Project Details


Survey and Mapping of Rapid Ohia Death in Hawaii Survey and Mapping of Rapid Ohia Death in Hawaii Mapping of ohia forests on Hawaii and Maui Islands using a unique technology carried today only onboard the Carnegie Airborne Observatory or CAO ( called laser-guided imaging spectroscopy (LGIS), measures the fine chemical properties of forest canopies in 3-D to detect area affected by Rapid Ohia Death (ROD). No other operational LGIS capabilities exist in the U.S. civil or military sectors. LGIS is an approach invented and operationalized by scientists at the Carnegie Institution for the purpose of rapidly advancing ecosystem mapping in support of management, conservation and resource policy actions (Asner et al. 2012).

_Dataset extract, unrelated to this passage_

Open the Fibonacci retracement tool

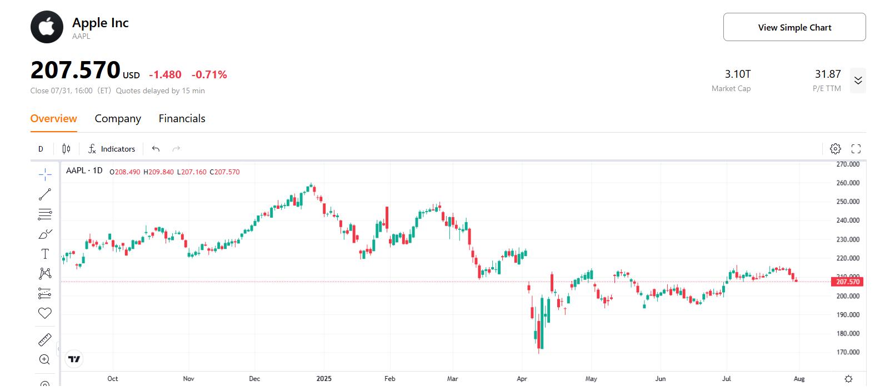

Remote sensing has been identified as a critically important contributor to forthcoming management strategies intending to control the spread of ROD. Without remote sensing that details the condition of each tree among all trees in the forest, field crews will not know where to apply tactical control measures to contain the disease. The remote sensing needs to be detailed from a biological standpoint, rather than from the traditional remote sensing standpoint of broad thematic maps of forest cover often reported by mapping scientists. The imagery is 3D to provide an understanding of the size and structure of the trees affected, while the spectral data provide a clear detection of which trees have died , and which trees are in jeopardy of dying. It is also straightforward to detect and map live, healthy trees. The Big Island was previously mapped twice using this technology and if a clear picture is to be painted we need to compare the same types of images over time. Adding Maui to the survey area allows us to establish a baseline for ohia forests there before the disease spreads to that island. We will map as much of the Big Island and Maui as is possible, and we will produce maps of the potential locations of Rapid Ohia Death (ROD). We will provide the maps in GIS-compatible format the DOFAW and its partnering agencies.